Luca Ruaro - 30/03/2017, 08:00

Sezione di Schio
Lunedì 6 marzo è stata una giornata importante per la Sezione di Schio che ha avuto come ospite l’arbitro internazionale Gianluca Rocchi della Sezione di Firenze (208 gare attualmente all’attivo in Serie A).
La giornata è iniziata al Polo per tutti i ‘fischietti’ scledensi: allenarsi con Gianluca Rocchi e Daniele Orsato al fianco non è infatti cosa da tutti i giorni. Gianluca ha corso e si è allenato assieme a tutti i ragazzi complimentandosi poi pubblicamente per le condizioni atletiche generali.
La visita è entrata nel vivo in serata: a fare gli onori di casa il Presidente sezionale Michele Dalla Vecchia e il Comitato Regionale Veneto rappresentato dal Presidente Dino Tommasi, dal Vice-Presidente Luca Segna e dal Componente Giacomo Piccoli. Presenti anche l’Assessore allo Sport del Comune Aldo Munarini e alcuni giornalisti della carta stampata locale.
Dopo aver salutato e ringraziato l’amico e collega Daniele Orsato e la Sezione di Schio per l’accoglienza, la riunione è iniziata omaggiando Gianluca con un video celebrativo a ripercorrere la sua carriera arbitrale.
Una nutritissima platea e i numerosi associati provenienti da varie parti del Veneto, hanno ascoltato attentamente la lezione dell’arbitro fiorentino che ha spaziato su molti aspetti fondamentali della figura dell’arbitro inscindibilmente legati all’evoluzione del giuoco e del Regolamento. Non sono mancate le tante curiosità e le domande per Gianluca da parte di tutti sul modo corretto di approcciare le partite anche per un arbitro della sua esperienza, assistito per gli interventi dalla platea da Daniele Orsato.
“Il calcio, da quando ho esordito io – ha detto Rocchi – è cambiato molto: prima a dirigere le gare eravamo in 4 e ora siamo in 6 e anche la qualità del gioco si è modificata.
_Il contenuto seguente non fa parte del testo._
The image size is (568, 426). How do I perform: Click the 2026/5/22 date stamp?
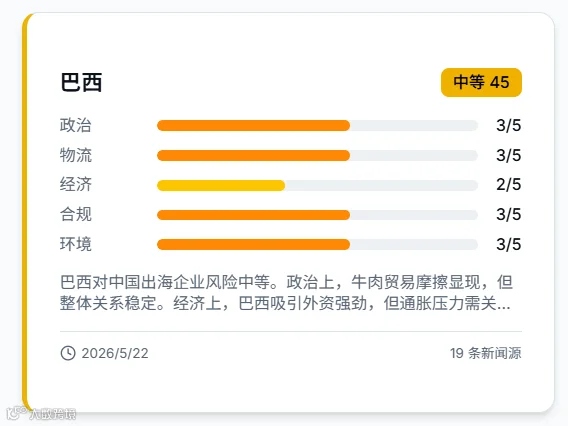coord(115,353)

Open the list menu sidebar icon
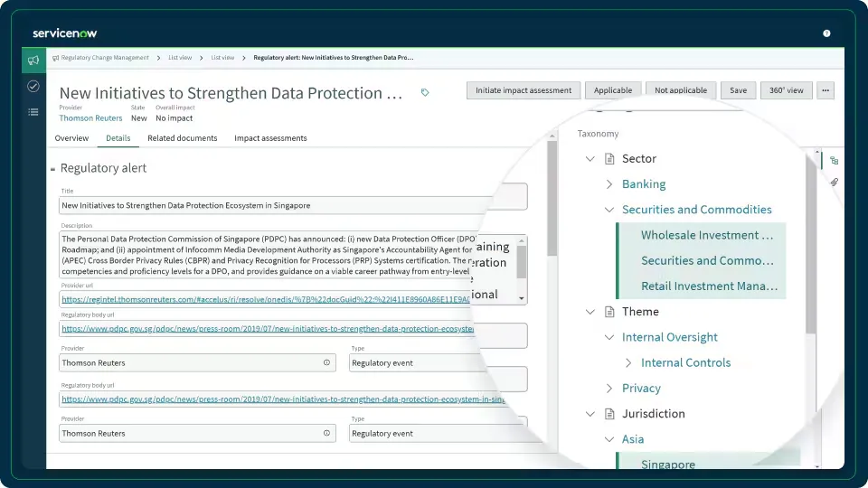click(x=33, y=112)
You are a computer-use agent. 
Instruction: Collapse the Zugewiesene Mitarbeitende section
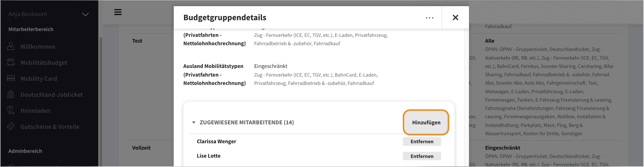194,123
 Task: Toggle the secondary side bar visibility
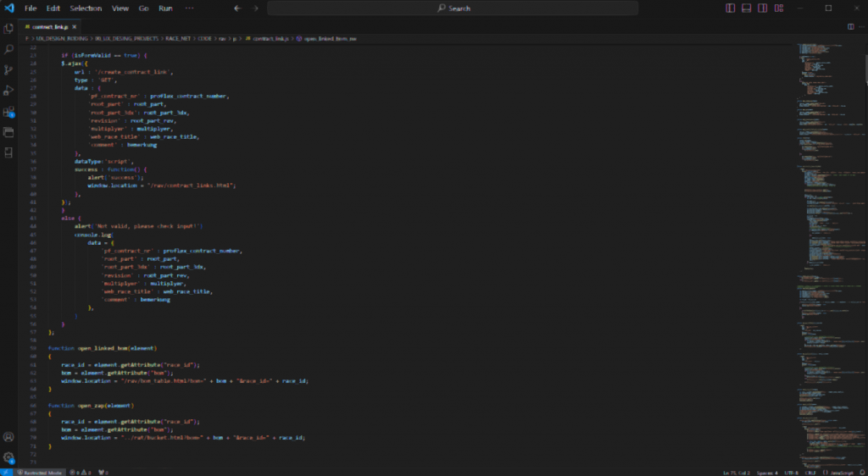(762, 8)
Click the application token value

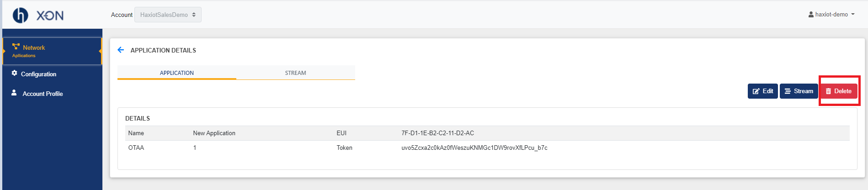(474, 148)

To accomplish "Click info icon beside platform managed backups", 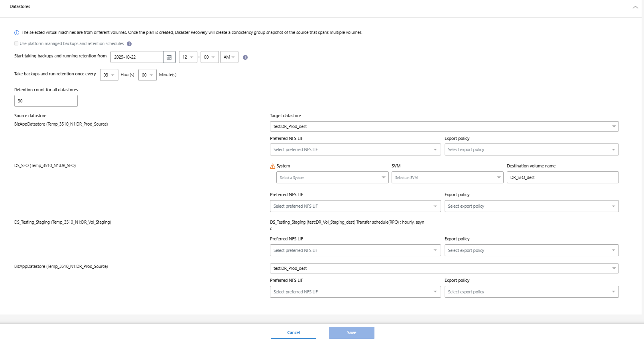I will click(129, 44).
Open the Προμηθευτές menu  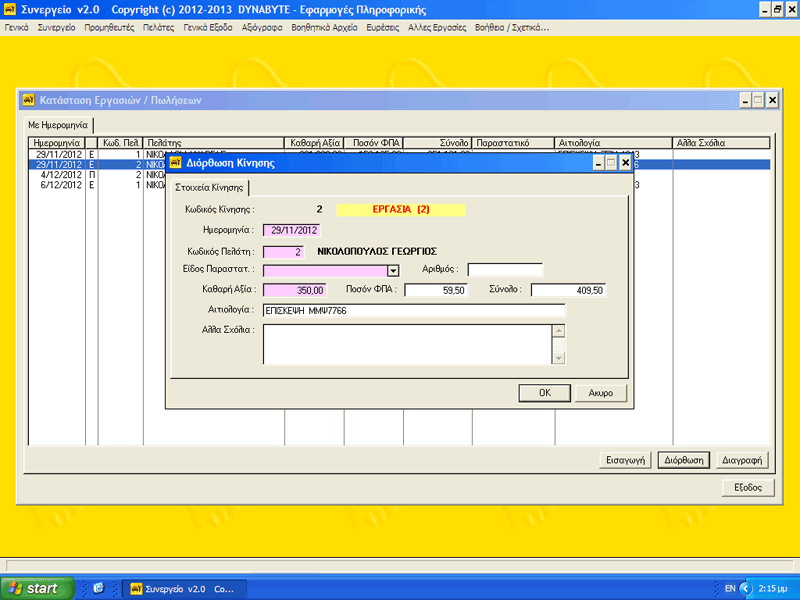[109, 28]
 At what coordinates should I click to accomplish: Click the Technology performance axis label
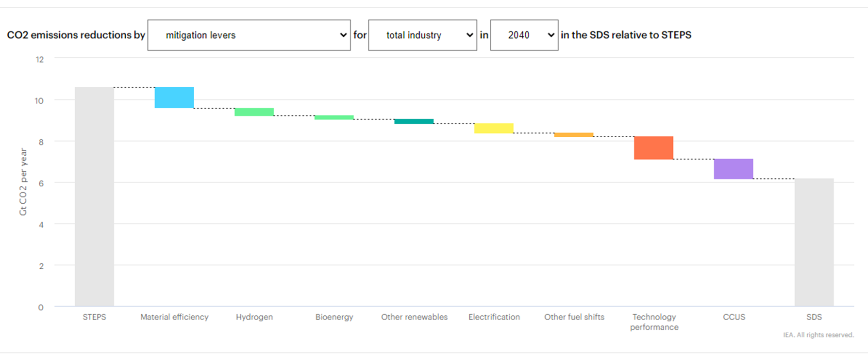(654, 322)
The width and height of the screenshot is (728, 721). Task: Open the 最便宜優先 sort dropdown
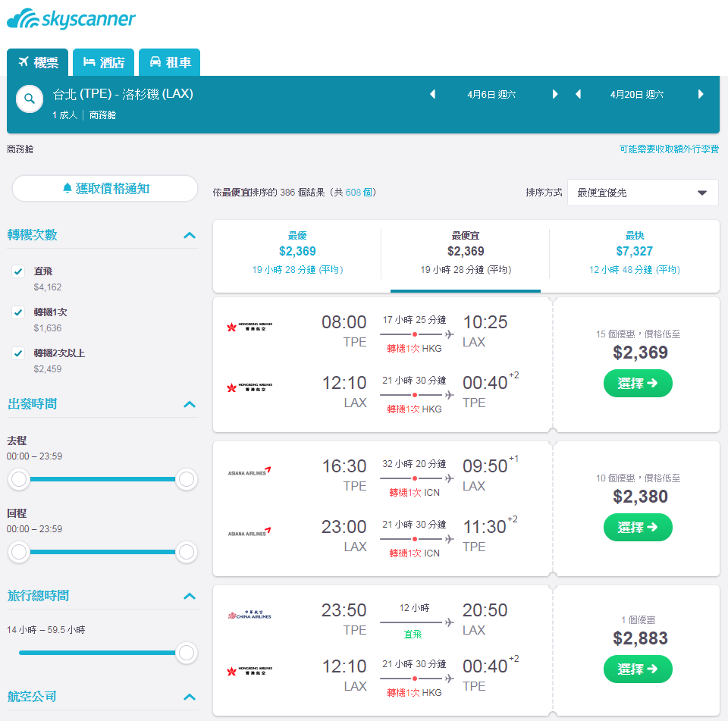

Proprio per questo l’arbitro è una figura ancor più importante, perché deve saper fare squadra. Se in Serie A un assistente sbaglia è tutta la squadra arbitrale ad essere responsabile”. Proseguendo Rocchi ha affermato: “Vedo le partite di Serie B di oggi e penso sia una categoria molto difficile da arbitrare perché la posta in gioco è molto alta e sono tutte gare difficili”.
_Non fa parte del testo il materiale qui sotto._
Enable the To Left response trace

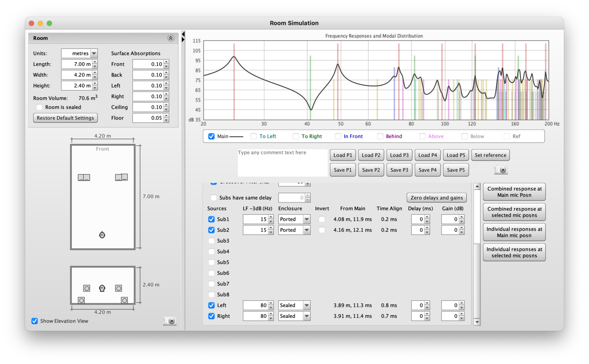coord(254,136)
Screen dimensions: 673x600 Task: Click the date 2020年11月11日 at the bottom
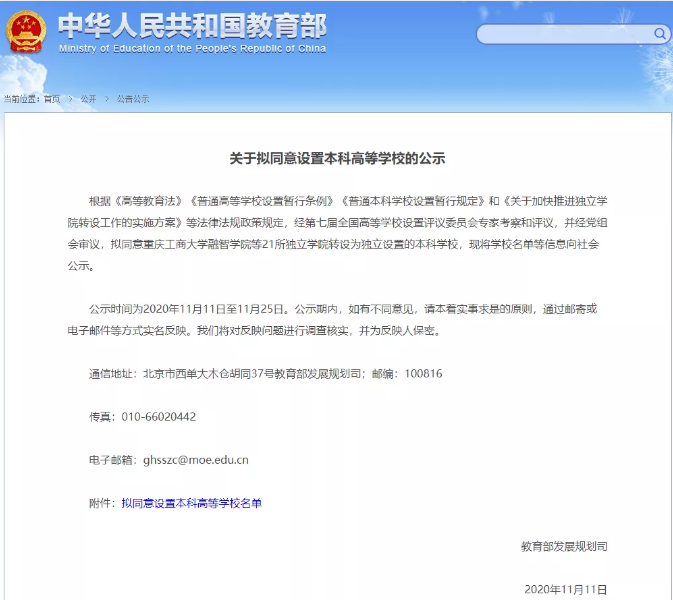click(565, 590)
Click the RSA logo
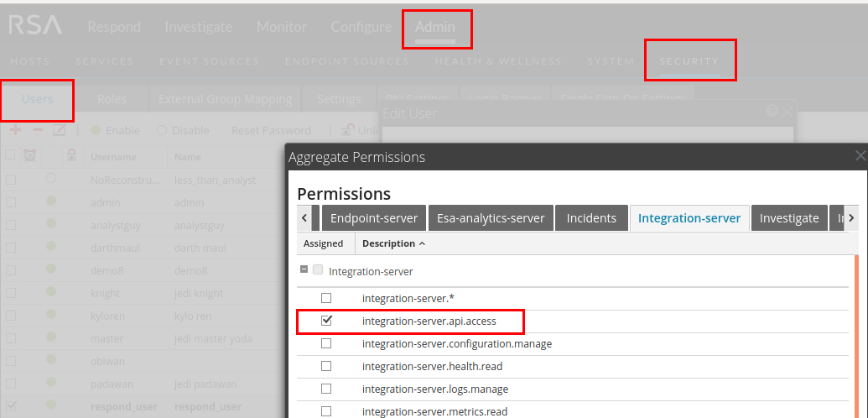 tap(35, 26)
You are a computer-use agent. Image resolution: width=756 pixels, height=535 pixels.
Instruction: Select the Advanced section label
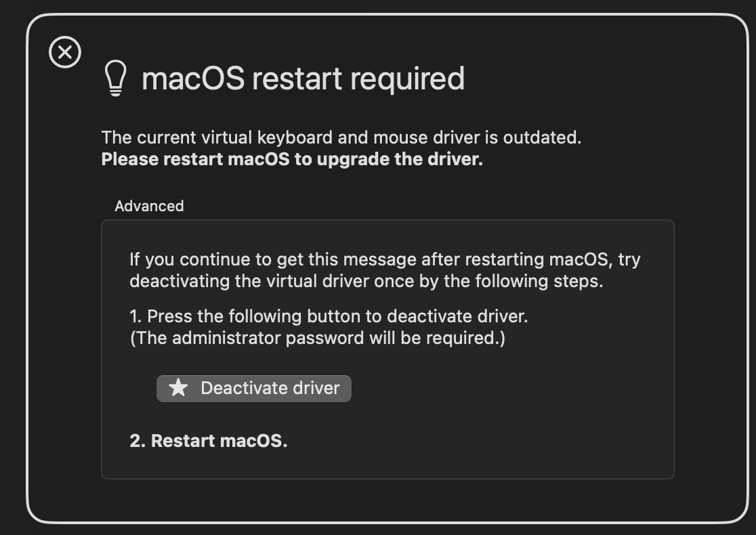click(149, 206)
Ma è importante anche e soprattutto lavorare sulla psicologia dell’arbitro: “Siate autocritici e siate i primi giudici di voi stessi, puntando sempre a migliorarvi. Circondatevi di persone che vi fanno del bene” sottolineando il concetto di vera amicizia e collaborazione anche tra colleghi nel mondo arbitrale.
Spazio anche all’analisi del ruolo dell’osservatore: “Cercate sempre di portare a casa qualcosa da quello che vi dice l’osservatore: vi accorgerete che aveva ragione e le sue erano critiche costruttive”.
Una finestra importante è stata aperta anche sulla gestione degli ‘eventuali’ errori commessi in partita: “L’errore può capitare: l’arbitro moderno è quello che dopo l’errore arbitra e basta riuscendo a superarlo e superarsi”.
Una parola sull’attualità calcistica del momento: la VAR (Video Assistant Referees), sperimentazione che potrebbe migliorare il gioco. “La VAR – afferma Rocchi – è importante, ma la cosa più importante siete voi e la squadra arbitrale che scende in campo”.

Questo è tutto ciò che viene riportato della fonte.